The event will be helped by some valuable preparatory thinking going on through the Open RSA network on Facebook. Open RSA met here the other day and generated some very useful ideas. Part of the event was live blogged by Bill Thompson and is available here.
Also, thanks to the ever-enthusiastic Ann Packard for organising a really well-attended and lively meeting of the Fellows’ creative industries special interest group. I am sure Ann will be telling us more about this group as it develops its activities, and in time I hope the group will develop its own thoughts about the impact the RSA might make.
Farts and ecology…
Yes, I know it’s a cheap joke (and only funny if you know we have an RSA project called Arts and Ecology).
But there is a serious point. On Monday I was honoured to attend a lunch with Helen Clark, the very successful Prime Minister of New Zealand.
The focus of the discussion was sustainability and the bold and ambitious plans the NZ Government has made as they aim for carbon neutrality by 2050.
Two of the big challenges for NZ are what is tastefully referred to as ‘pastoral emissions’, and the impact of transporting NZ agricultural goods around the world.
The former is a big problem and there is to be a major international conference on the issue later in the year. In this area I suspect we will need technological solutions rather than appealing to the cows themselves!
But while it may be hard to talk about pastoral emissions without a snigger, it is not so easy to understand why so little attention is given to the contribution of shipping (especially freight shipping) to global emissions.
These emissions are on a par with those of aviation, so is their lower profile in debate simply because that we find it hard to believe that the sedate movement of boats can be as damaging as the roaring acceleration of planes?

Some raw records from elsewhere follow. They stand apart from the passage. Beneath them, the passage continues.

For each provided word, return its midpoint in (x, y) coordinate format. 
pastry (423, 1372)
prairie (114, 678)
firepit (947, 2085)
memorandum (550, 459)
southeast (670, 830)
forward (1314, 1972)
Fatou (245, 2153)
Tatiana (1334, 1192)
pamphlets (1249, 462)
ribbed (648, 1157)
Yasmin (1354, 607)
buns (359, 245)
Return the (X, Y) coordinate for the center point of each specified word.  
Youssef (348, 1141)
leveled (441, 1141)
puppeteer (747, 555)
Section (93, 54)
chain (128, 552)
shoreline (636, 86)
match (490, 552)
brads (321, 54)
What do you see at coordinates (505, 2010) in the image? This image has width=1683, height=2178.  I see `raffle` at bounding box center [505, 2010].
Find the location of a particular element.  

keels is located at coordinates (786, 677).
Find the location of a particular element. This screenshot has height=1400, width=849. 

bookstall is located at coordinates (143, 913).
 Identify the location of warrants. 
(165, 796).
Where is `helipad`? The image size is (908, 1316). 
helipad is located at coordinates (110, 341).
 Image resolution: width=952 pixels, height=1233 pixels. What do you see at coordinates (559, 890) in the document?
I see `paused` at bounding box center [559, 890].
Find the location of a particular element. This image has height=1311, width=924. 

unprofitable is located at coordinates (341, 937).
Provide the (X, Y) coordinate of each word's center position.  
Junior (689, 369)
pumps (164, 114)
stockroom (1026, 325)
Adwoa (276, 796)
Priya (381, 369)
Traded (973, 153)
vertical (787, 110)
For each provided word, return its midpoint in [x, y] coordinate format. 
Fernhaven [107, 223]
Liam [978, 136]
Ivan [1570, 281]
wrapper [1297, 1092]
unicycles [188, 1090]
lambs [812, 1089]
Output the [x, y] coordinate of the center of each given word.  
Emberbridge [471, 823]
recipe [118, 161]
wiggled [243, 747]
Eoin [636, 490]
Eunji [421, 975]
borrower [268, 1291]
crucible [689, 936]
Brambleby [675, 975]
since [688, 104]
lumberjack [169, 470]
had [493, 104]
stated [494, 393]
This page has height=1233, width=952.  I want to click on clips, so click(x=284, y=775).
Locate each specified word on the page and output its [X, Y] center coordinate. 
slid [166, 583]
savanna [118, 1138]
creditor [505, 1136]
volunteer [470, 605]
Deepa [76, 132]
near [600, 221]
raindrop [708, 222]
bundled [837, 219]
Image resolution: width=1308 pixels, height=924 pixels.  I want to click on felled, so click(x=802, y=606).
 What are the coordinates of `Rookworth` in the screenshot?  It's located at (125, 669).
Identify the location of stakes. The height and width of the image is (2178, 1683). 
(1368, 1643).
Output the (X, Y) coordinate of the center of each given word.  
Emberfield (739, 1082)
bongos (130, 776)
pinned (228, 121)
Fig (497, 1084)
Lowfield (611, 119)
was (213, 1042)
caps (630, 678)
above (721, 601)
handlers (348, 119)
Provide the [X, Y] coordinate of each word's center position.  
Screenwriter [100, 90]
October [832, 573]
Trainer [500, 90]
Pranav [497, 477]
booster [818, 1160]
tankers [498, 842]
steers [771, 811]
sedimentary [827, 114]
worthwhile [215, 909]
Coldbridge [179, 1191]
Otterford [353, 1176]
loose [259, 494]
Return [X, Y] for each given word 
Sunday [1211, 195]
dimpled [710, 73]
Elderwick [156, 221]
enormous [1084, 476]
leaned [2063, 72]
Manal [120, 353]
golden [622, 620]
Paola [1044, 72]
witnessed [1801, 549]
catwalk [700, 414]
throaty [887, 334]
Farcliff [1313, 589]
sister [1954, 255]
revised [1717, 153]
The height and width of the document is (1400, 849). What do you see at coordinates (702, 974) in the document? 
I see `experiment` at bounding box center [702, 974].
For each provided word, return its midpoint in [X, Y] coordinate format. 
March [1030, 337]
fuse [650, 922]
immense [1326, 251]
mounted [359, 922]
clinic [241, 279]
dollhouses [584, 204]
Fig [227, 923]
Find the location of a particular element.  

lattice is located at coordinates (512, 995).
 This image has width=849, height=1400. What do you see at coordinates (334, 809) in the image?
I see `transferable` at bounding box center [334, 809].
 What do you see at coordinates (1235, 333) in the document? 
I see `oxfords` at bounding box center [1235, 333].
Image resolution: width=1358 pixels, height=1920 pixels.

I remember a wonderful cartoon of a huge rabbit tearing down New York skyscrapers while in the foreground among pedestrians going calmly to work, a bystander is saying: “I suppose if it was a giant gorilla people would be taking it seriously.”
It may seem odd to think of cow farting and shipping as big issues for the future of the planet, but they are.
Why I want an early election…
The fact is that Governments (and dare I say Oppositions too) make better policy when they have some time to let difficult change pay-off.
On election footing the horizon of politicians is no longer than a couple of months, and the demands of popular support tend to drive out those of policy rigour.
So, whoever wins, given the need to grasp some big nettles, I can’t help thinking it would be better for us all if we had a Government with a five year mandate.